▶ Goal: Show each line of the records below that contains the word "backpack", copying the whole line. Case counts.

-- Start --

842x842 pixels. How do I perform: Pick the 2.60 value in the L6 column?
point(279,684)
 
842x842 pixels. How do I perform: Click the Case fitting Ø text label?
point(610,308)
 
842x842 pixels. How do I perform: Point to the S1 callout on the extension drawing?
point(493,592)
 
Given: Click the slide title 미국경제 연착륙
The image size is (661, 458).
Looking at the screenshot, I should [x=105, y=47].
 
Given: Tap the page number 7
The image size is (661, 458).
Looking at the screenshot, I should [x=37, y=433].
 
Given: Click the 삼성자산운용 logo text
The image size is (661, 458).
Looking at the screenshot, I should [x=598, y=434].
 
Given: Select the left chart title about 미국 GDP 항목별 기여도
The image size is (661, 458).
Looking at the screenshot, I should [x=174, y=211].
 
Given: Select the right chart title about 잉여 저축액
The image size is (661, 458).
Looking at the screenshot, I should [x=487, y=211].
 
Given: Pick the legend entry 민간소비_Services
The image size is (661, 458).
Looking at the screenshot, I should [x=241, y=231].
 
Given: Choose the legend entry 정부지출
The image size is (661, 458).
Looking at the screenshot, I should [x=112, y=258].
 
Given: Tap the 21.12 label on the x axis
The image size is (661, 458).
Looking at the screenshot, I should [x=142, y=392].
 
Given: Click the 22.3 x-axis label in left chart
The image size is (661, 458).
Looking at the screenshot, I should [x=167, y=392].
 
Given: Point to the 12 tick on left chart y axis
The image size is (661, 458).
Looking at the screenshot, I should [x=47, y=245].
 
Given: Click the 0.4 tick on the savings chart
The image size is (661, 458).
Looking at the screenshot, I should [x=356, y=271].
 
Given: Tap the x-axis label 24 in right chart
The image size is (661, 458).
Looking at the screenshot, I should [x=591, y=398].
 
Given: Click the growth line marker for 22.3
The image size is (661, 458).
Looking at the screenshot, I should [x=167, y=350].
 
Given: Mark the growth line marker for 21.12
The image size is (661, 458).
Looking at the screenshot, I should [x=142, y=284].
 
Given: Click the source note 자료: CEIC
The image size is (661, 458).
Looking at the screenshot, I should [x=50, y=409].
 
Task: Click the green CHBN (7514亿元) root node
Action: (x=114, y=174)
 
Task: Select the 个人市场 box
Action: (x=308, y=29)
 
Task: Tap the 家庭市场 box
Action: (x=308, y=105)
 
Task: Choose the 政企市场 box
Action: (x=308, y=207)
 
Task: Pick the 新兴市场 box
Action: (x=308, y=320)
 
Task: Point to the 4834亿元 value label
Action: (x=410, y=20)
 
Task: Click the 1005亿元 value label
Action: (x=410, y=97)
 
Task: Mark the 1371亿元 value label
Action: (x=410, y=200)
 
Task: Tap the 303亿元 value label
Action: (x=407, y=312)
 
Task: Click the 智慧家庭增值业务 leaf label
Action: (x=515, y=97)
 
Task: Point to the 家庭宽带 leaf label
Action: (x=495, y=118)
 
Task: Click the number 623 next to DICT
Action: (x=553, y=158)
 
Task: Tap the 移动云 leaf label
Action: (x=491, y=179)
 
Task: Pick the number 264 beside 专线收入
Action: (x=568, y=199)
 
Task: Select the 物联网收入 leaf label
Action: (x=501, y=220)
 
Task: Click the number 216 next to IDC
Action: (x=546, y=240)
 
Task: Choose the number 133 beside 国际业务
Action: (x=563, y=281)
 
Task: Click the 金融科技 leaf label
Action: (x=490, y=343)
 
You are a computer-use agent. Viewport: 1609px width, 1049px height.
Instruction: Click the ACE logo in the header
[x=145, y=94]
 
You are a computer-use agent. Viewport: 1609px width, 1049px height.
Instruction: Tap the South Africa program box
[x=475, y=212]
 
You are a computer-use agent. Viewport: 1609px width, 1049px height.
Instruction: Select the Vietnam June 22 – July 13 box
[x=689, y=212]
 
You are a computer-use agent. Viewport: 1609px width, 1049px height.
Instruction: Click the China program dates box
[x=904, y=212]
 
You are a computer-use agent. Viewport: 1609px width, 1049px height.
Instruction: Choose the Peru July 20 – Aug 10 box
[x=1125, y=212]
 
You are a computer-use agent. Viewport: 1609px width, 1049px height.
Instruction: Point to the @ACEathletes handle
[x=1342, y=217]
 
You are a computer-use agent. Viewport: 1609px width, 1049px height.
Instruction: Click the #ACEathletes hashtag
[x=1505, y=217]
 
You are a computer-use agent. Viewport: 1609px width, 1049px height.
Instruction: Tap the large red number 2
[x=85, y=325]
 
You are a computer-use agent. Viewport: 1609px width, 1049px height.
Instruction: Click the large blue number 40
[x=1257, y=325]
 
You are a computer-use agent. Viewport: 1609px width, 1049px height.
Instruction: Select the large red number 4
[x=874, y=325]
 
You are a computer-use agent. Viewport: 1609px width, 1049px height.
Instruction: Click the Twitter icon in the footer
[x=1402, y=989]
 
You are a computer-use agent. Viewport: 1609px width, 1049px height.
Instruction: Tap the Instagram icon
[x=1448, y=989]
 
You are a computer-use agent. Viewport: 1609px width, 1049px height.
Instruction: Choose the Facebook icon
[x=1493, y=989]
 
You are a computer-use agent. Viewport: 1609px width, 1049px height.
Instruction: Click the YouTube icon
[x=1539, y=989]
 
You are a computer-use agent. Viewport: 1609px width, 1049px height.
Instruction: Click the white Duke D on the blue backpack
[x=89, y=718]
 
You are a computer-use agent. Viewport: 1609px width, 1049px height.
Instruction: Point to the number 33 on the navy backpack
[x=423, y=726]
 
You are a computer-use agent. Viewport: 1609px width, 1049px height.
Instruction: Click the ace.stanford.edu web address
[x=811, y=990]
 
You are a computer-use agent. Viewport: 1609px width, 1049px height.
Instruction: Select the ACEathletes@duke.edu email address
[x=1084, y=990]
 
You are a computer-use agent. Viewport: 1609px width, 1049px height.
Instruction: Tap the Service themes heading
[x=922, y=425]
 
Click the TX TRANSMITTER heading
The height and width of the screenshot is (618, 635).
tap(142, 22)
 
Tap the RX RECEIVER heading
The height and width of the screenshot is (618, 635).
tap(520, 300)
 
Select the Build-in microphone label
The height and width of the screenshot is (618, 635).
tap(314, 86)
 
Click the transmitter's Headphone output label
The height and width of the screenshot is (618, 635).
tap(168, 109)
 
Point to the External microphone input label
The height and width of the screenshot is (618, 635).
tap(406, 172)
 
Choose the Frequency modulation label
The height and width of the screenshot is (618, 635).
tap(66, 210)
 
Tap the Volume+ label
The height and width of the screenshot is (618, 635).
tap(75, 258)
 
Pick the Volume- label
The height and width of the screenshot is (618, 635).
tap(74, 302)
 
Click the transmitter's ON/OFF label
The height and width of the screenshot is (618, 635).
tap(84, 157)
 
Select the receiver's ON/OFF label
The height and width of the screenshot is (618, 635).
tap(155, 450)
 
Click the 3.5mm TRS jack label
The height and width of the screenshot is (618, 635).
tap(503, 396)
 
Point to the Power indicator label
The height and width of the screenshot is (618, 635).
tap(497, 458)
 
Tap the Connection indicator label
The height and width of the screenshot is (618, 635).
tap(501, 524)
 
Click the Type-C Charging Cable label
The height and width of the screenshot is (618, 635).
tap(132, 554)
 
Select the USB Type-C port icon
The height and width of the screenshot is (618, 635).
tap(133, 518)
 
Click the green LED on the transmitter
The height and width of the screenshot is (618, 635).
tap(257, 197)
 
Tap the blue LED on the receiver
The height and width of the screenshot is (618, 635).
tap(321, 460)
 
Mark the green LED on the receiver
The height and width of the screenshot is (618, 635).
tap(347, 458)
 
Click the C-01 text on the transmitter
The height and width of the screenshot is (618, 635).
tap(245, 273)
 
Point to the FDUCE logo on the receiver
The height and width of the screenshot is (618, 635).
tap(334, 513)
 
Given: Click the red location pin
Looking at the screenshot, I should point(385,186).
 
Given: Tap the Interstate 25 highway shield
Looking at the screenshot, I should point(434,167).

-- End --

▶ Task response:
Instruction: Click the white Duke D on the blue backpack
Instruction: Point to the number 33 on the navy backpack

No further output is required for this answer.